**Passage**
********

Carpet Recycling Offers a Second Life for Rugs

Carpet-industry members are ramping up efforts to improve material recovery programs across the U.S., as a decade-old national agreement signed by stakeholders, federal, state, local government agencies, and nonprofit organizations is about to expire.

Launched in 2002 as an industry-government effort to reduce carpet waste, the Memorandum of Understanding for Carpet Stewardship (MOU) will be renegotiated in time to reach an updated agreement by 2012.

“We’ve learned so much about carpet recycling in the last ten years,” said Jeremy Stroop, operations manager for the Carpet America Recovery Effort (CARE), the nonprofit organization launched to help carry out the MOU’s goals. The organization claims to have diverted more than 1 billion pounds of post-consumer carpet from landfills since its inception.

One challenge facing the industry is the disparity of carpet recycling between the country’s regions. A recent seminar offered by Seattle Public Utilities and CARE underscored the gap—more than 160 million pounds are recycled each year in the Southeast, where much of the industry is based, in contrast to the 20 million pounds recycled in the Pacific Northwest or the 80 million recycled in the Pacific Southwest.

New legislation may close the gap. In October, California became the first state to mandate carpet recycling when it signed into law the AB 2398 Carpet Stewardship Bill, incentivizing reuse by rewarding entrepreneurs who create commercial goods from post-consumer carpet. The bill will generate revenue through an assessment of 5 cents per square yard of carpet sold in California, and requires manufacturers to develop a stewardship plan with the state.

Encouraging product innovations that use recycled carpet will give the industry its greatest boost, allowing recovery programs to be not only environmentally sound but also economically sustainable. “The biggest challenge that we have is market outlets. Unless there are products for the material to go into, there’s no point in collecting it,” said Stroop. “It’s a double challenge: we have to make sure it’s economically viable, and also that it works well. The technology has to catch up with research and development.”

********

**Information shown**

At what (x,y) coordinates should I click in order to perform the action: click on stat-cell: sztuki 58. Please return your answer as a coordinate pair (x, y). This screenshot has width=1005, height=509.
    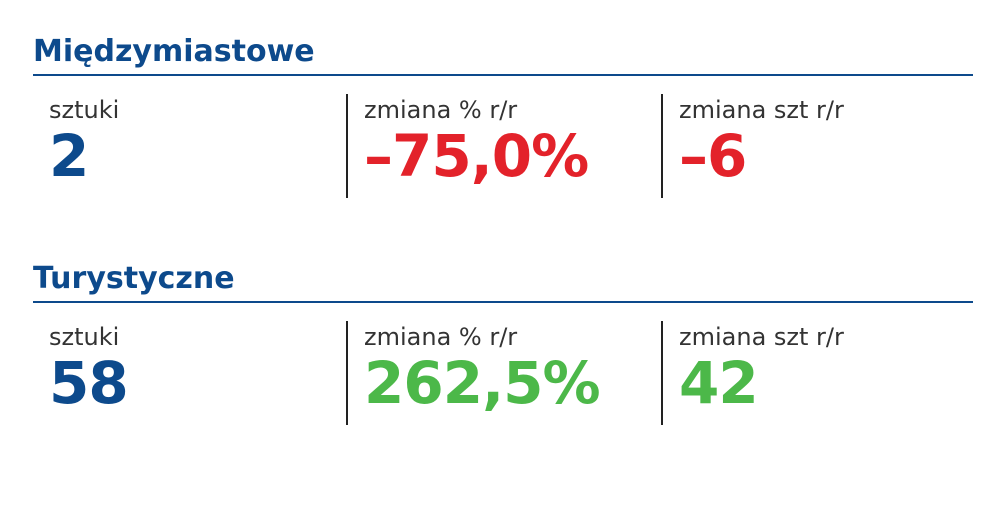
    Looking at the image, I should click on (190, 373).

********

**Work to complete**
1: List every U.S. region that the carpet recycling article gives a yearly recycling amount for, with that amount.
2: Write a continuation of the carpet recycling article that picks up right after its final sentence.

**Answer section**
1:
- Southeast: more than 160 million pounds
- Pacific Northwest: 20 million pounds
- Pacific Southwest: 80 million pounds

2:
In states like South Carolina, where carpet recycling is more popular, companies are already finding success with recycled carpet products. Leigh Fibers, an established supplier of reprocessed materials, recently announced a new venture dedicated to diverting carpet from landfills and turning it into pellets used in products like injection-molded plastics and reinforced concrete. GeoHay, another South Carolina company, became a key player in the Deepwater Horizon cleanup effort when its recycled carpet bales were used to absorb spilled oil, and several states have already specified the use of GeoHay as an erosion control device. Company representative Kellyn Hargett said GeoHay is thinking of establishing a manufacturing plant in Texas, so that more consumers can take advantage of LEED points for regionally produced materials.

Though new products using recycled carpet are cropping up each year, the carpet industry itself is still the largest user of post-consumer recycled material. Stroop said that convincing architects and designers to specify carpet recycling in a project’s initial bidding phase would go a long way toward making sure it gets reused. “If they put it in their initial bid, it makes it a lot easier for the collectors to make a reclamation happen at the end of the carpet’s lifetime.”